··· Provided information ···
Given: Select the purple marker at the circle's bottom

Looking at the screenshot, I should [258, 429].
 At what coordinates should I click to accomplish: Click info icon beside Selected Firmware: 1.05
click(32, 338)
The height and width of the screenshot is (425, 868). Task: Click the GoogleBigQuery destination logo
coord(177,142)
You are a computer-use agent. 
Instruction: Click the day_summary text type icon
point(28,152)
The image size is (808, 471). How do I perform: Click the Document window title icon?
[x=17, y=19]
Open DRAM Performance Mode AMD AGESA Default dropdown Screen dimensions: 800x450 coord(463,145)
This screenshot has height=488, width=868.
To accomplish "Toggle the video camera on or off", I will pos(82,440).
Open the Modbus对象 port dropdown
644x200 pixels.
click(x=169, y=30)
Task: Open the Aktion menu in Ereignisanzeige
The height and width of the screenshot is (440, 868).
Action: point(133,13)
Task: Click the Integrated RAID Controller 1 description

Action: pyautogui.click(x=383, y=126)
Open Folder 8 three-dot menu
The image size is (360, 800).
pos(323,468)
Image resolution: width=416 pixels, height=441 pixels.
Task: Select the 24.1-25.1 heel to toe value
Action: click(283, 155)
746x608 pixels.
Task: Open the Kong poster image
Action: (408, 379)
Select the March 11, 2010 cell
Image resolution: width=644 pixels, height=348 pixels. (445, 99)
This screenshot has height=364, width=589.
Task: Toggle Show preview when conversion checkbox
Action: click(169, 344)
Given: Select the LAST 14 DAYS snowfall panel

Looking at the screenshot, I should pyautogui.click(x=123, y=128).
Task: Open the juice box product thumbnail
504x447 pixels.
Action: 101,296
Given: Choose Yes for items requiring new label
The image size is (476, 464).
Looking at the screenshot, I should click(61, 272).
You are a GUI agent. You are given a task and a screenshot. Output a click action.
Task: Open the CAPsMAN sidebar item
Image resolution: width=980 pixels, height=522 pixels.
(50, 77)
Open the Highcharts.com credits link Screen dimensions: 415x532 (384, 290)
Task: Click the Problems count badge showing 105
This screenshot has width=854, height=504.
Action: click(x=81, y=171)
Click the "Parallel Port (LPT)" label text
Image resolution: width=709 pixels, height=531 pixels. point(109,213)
···
Problem statement:
Reproduce the data shown above exactly.

Your solution:
Given: Select the purple marker at the circle's bottom

Looking at the screenshot, I should [258, 429].
 At what coordinates should I click to accomplish: Click info icon beside Selected Firmware: 1.05
click(32, 338)
The height and width of the screenshot is (425, 868). Task: Click the GoogleBigQuery destination logo
coord(177,142)
You are a computer-use agent. 
Instruction: Click the day_summary text type icon
point(28,152)
The image size is (808, 471). How do I perform: Click the Document window title icon?
[x=17, y=19]
Open DRAM Performance Mode AMD AGESA Default dropdown Screen dimensions: 800x450 coord(463,145)
This screenshot has height=488, width=868.
To accomplish "Toggle the video camera on or off", I will pos(82,440).
Open the Modbus对象 port dropdown
644x200 pixels.
click(x=169, y=30)
Task: Open the Aktion menu in Ereignisanzeige
The height and width of the screenshot is (440, 868).
Action: point(133,13)
Task: Click the Integrated RAID Controller 1 description

Action: pyautogui.click(x=383, y=126)
Open Folder 8 three-dot menu
The image size is (360, 800).
pos(323,468)
Image resolution: width=416 pixels, height=441 pixels.
Task: Select the 24.1-25.1 heel to toe value
Action: click(283, 155)
746x608 pixels.
Task: Open the Kong poster image
Action: (408, 379)
Select the March 11, 2010 cell
Image resolution: width=644 pixels, height=348 pixels. (445, 99)
This screenshot has height=364, width=589.
Task: Toggle Show preview when conversion checkbox
Action: click(169, 344)
Given: Select the LAST 14 DAYS snowfall panel

Looking at the screenshot, I should pyautogui.click(x=123, y=128).
Task: Open the juice box product thumbnail
504x447 pixels.
Action: 101,296
Given: Choose Yes for items requiring new label
The image size is (476, 464).
Looking at the screenshot, I should click(61, 272).
You are a GUI agent. You are given a task and a screenshot. Output a click action.
Task: Open the CAPsMAN sidebar item
Image resolution: width=980 pixels, height=522 pixels.
(50, 77)
Open the Highcharts.com credits link Screen dimensions: 415x532 (384, 290)
Task: Click the Problems count badge showing 105
This screenshot has width=854, height=504.
Action: click(x=81, y=171)
Click the "Parallel Port (LPT)" label text
Image resolution: width=709 pixels, height=531 pixels. point(109,213)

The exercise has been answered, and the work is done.